**Aim:**
Rewrite the rows below as a Markdown table with the columns "Line No." and "Content," numbering each non-blank line and skipping blank ones. Omit the pictures from the table.

**Exercise input:**
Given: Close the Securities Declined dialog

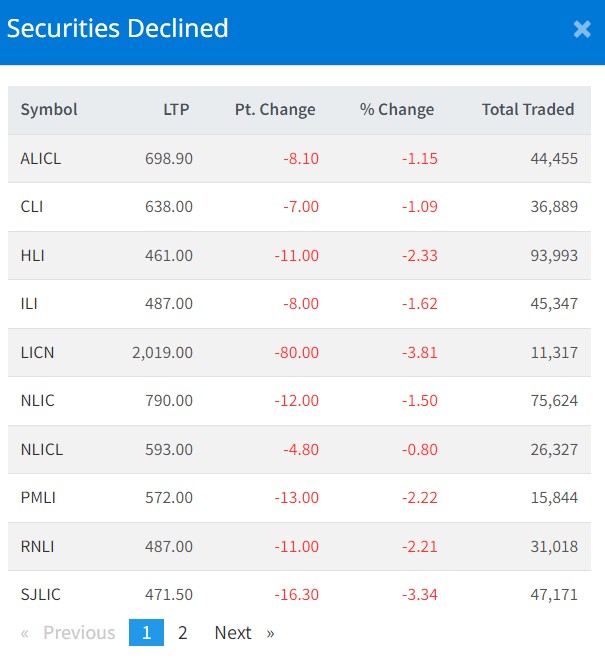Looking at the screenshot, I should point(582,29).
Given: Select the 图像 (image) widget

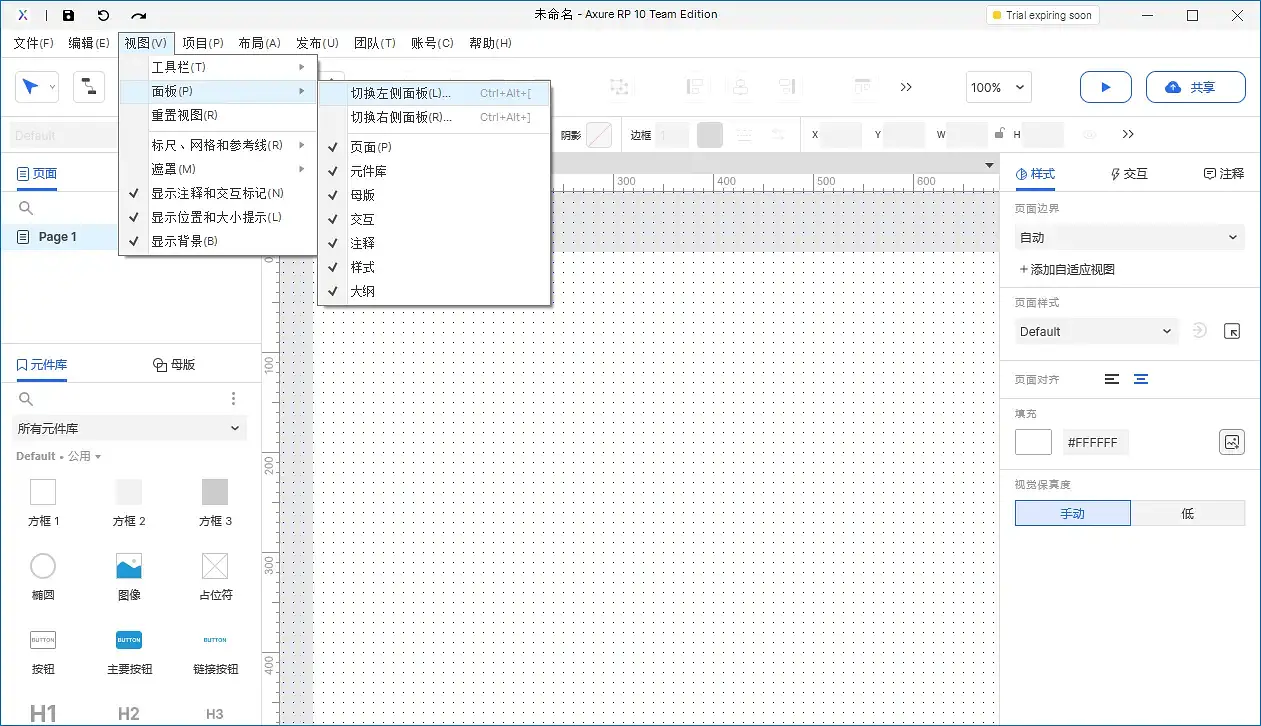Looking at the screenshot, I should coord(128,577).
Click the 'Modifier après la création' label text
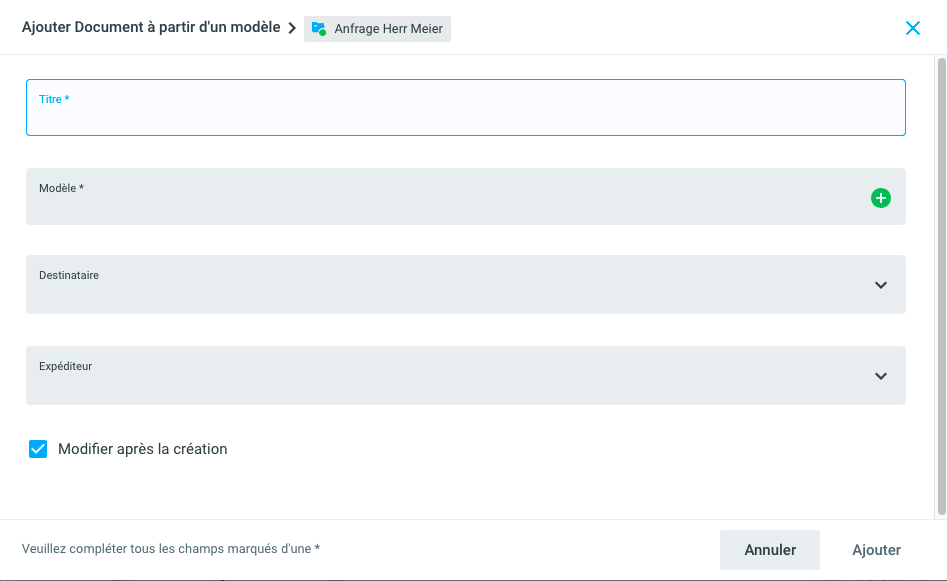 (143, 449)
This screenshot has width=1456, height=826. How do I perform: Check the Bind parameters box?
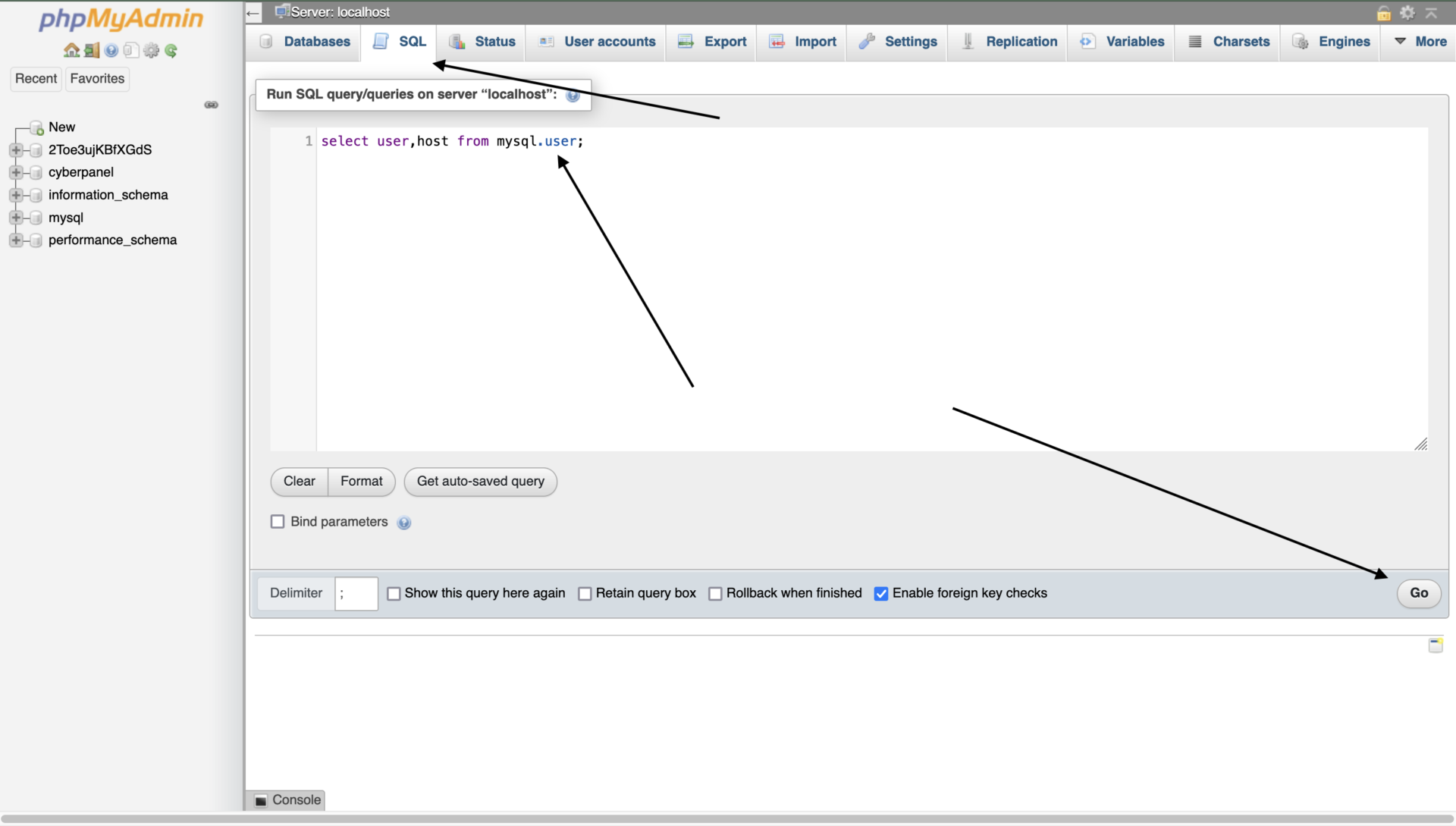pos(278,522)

**Result:**
| Line No. | Content |
|---|---|
| 1 | Given: Close the Securities Declined dialog |
| 2 | Looking at the screenshot, I should point(582,29). |
| 3 | Given: Select the 图像 (image) widget |
| 4 | Looking at the screenshot, I should coord(128,577). |
| 5 | Click the 'Modifier après la création' label text |
| 6 |  (143, 449) |
| 7 | This screenshot has width=1456, height=826. How do I perform: Check the Bind parameters box? |
| 8 | pos(278,522) |